Complete linkage produces compact, roughly spherical clusters. It is more robust to chaining but can split genuinely large clusters.

Average linkage (UPGMA): The distance is the average of all pairwise distances between members.

$$d(A,B)=\frac{1}{|A|\cdot |B|}\sum _{i\in A}\sum _{j\in B}d(i,j)$$

A compromise between single and complete linkage. Widely used in practice.

Ward’s method [4]: Instead of measuring distances directly, Ward’s method merges the pair of clusters that causes the smallest increase in the total within-cluster sum of squares (variance). It tends to produce compact, equal-sized clusters and is the most popular choice in chemometrics.

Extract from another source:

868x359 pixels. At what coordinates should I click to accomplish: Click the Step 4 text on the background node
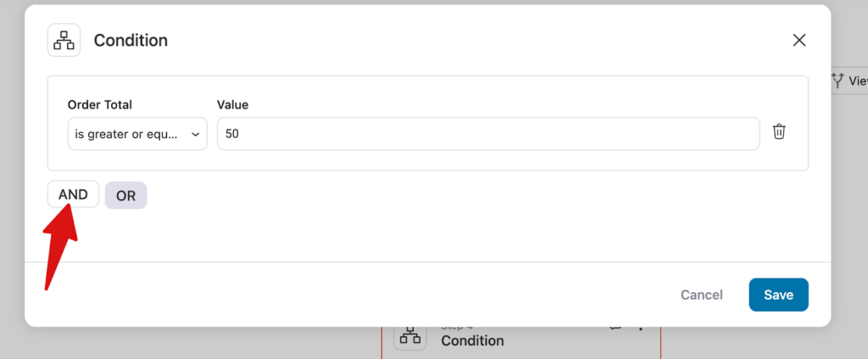458,328
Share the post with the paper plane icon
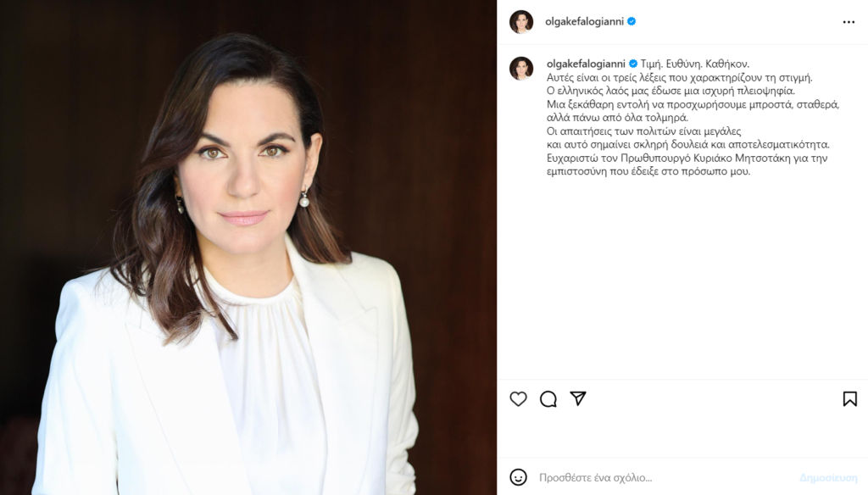Image resolution: width=868 pixels, height=495 pixels. [x=578, y=398]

$$\Delta (A,B)=\frac{|A|\cdot |B|}{|A|+|B|}\Vert {\bar{\mathbf{x}}}_A-{\bar{\mathbf{x}}}_B{\Vert }^2$$

Choosing a linkage method

For exploratory chemometric work, Ward’s method is the default recommendation. It works well with Euclidean distance and tends to find the compact, well-separated groups that correspond to distinct sample types (different origins, formulations, or process states). Use average linkage as a second opinion. Single linkage is useful only when you suspect elongated or irregular cluster shapes.

Cutting the dendrogram

A dendrogram by itself does not tell you how many clusters you have — it shows a hierarchy of possible groupings. To obtain a flat partition into $k$ clusters, you “cut” the dendrogram at a chosen height (distance threshold). All merges below the cut are kept; everything above is split.

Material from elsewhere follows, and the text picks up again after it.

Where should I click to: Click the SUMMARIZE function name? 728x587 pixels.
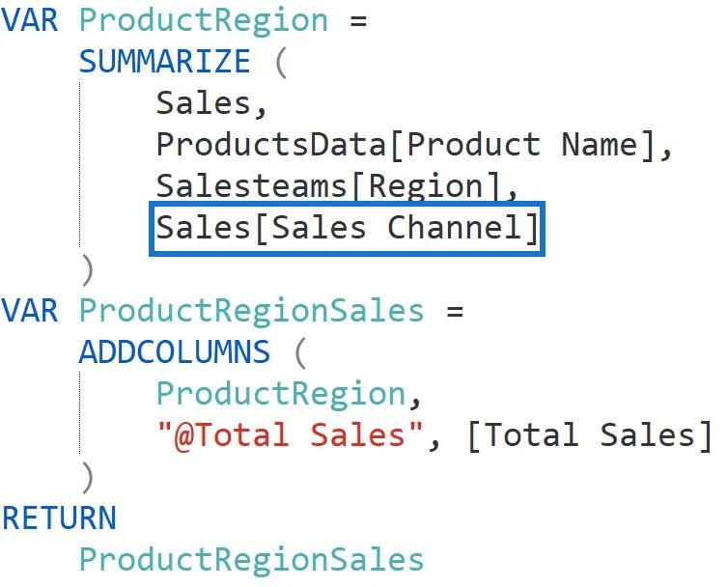click(165, 62)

The choice of where to cut can be guided by:

• Visual inspection: Look for a large gap in merge distances (a long vertical line in the dendrogram). Cutting there separates groups that merged only at large distances.
• Domain knowledge: If you know there should be three olive oil regions, cut to produce three clusters.
• Validation metrics: Use silhouette scores or the gap statistic (discussed below) to compare different numbers of clusters.

k-means clustering

While hierarchical clustering builds a complete tree, k-means directly partitions data into a specified number of clusters $k$ . It is faster than hierarchical methods for large datasets and is arguably the most widely used clustering algorithm in all of data science.

The algorithm

1. Choose k and initialize centroids

   Select $k$ initial cluster centers. The simplest approach is to pick $k$ random samples from the dataset as starting centroids. A smarter approach (k-means++) selects initial centroids that are spread far apart.

2. Assign each sample to the nearest centroid

   For every sample, compute its distance to each of the $k$ centroids and assign it to the closest one.

3. Update centroids

   Recalculate each centroid as the mean of all samples currently assigned to that cluster.

   $${\mathbf{\mu }}_k=\frac{1}{|C_k|}\sum _{i\in C_k}{\mathbf{x}}_i$$

4. Check for convergence

   If no sample changed its assignment (or the centroids moved less than a tolerance), stop. Otherwise, return to step 2.

The algorithm converges when assignments stabilize. In practice, this usually happens within 10—30 iterations.

What k-means minimizes

k-means minimizes the within-cluster sum of squares (WCSS), also called inertia:

$$W=\sum _{k=1}^K\sum _{i\in C_k}\Vert {\mathbf{x}}_i-{\mathbf{\mu }}_k{\Vert }^2$$

This is the total squared distance from every sample to its assigned centroid. Smaller $W$ means tighter clusters.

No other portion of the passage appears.